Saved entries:
- - - - -

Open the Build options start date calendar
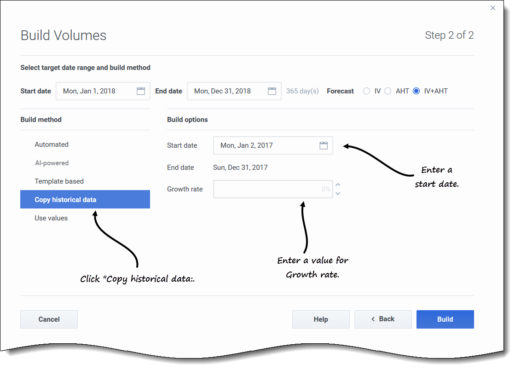The width and height of the screenshot is (515, 370). pos(324,145)
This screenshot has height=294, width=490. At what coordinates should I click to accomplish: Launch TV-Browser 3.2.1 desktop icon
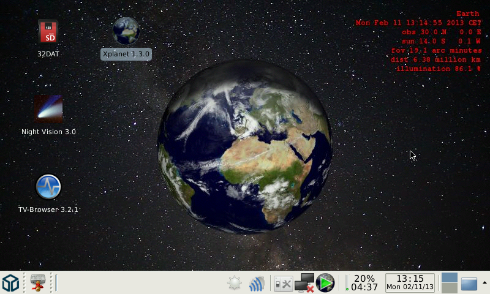click(x=48, y=187)
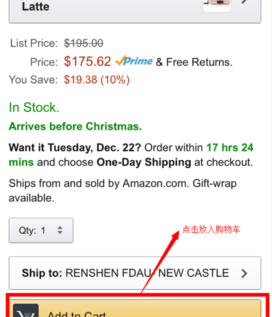Expand the Latte option chevron
Viewport: 272px width, 317px height.
click(x=245, y=3)
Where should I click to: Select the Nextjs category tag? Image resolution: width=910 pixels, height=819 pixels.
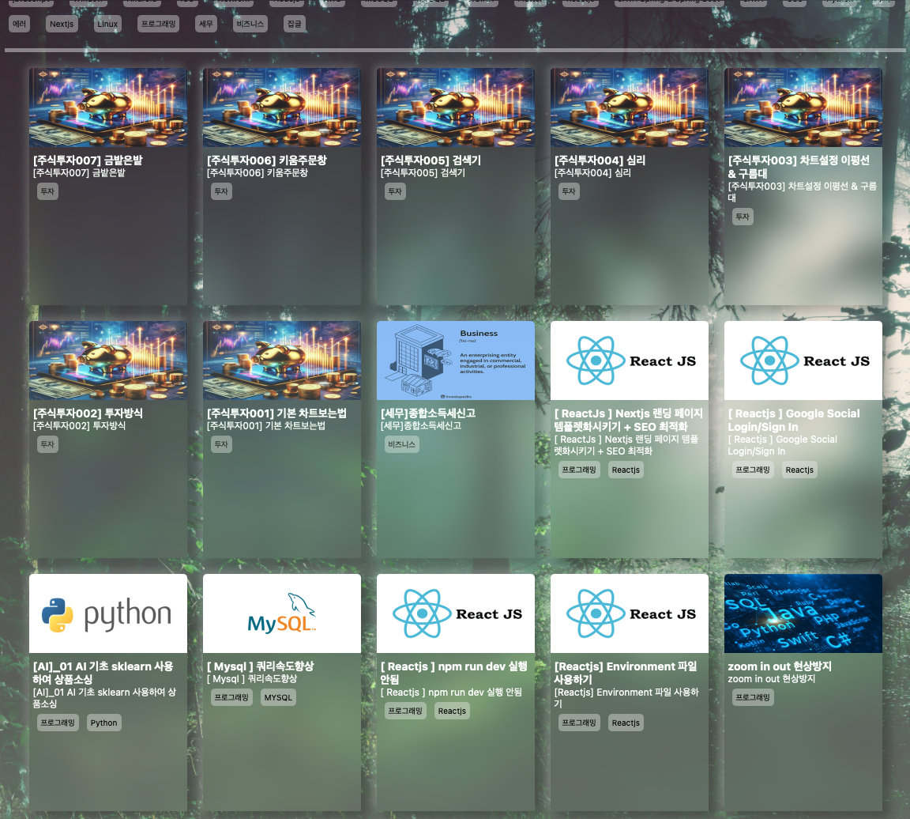tap(62, 24)
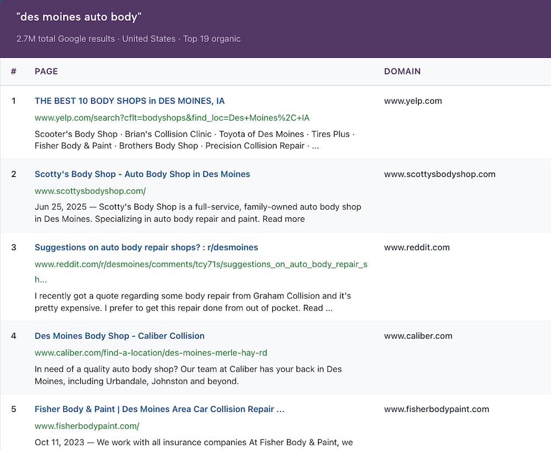Select the www.scottysbodyshop.com domain cell
Viewport: 551px width, 450px height.
439,174
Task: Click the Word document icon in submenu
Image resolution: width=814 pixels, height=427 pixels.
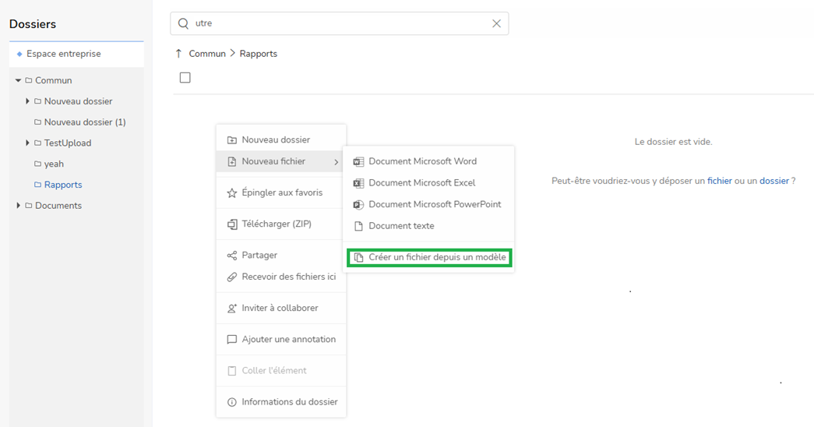Action: click(358, 162)
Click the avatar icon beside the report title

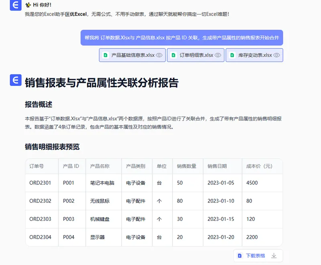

- - - - -

WHAT IS BEING ASKED:
Only an exact copy of the entries, with no pictures, is expected as the answer.

PROBLEM SOLUTION:
Open the Build options start date calendar
The width and height of the screenshot is (515, 370). pos(324,145)
This screenshot has height=294, width=490. At what coordinates should I click to accomplish: Launch TV-Browser 3.2.1 desktop icon
click(x=48, y=187)
Expand the Latte option chevron
Viewport: 272px width, 317px height.
click(x=245, y=3)
Where should I click to: Select the Nextjs category tag? Image resolution: width=910 pixels, height=819 pixels.
tap(62, 24)
Select the www.scottysbodyshop.com domain cell
Viewport: 551px width, 450px height.
439,174
Task: Click the Word document icon in submenu
Image resolution: width=814 pixels, height=427 pixels.
Action: click(358, 162)
Click the avatar icon beside the report title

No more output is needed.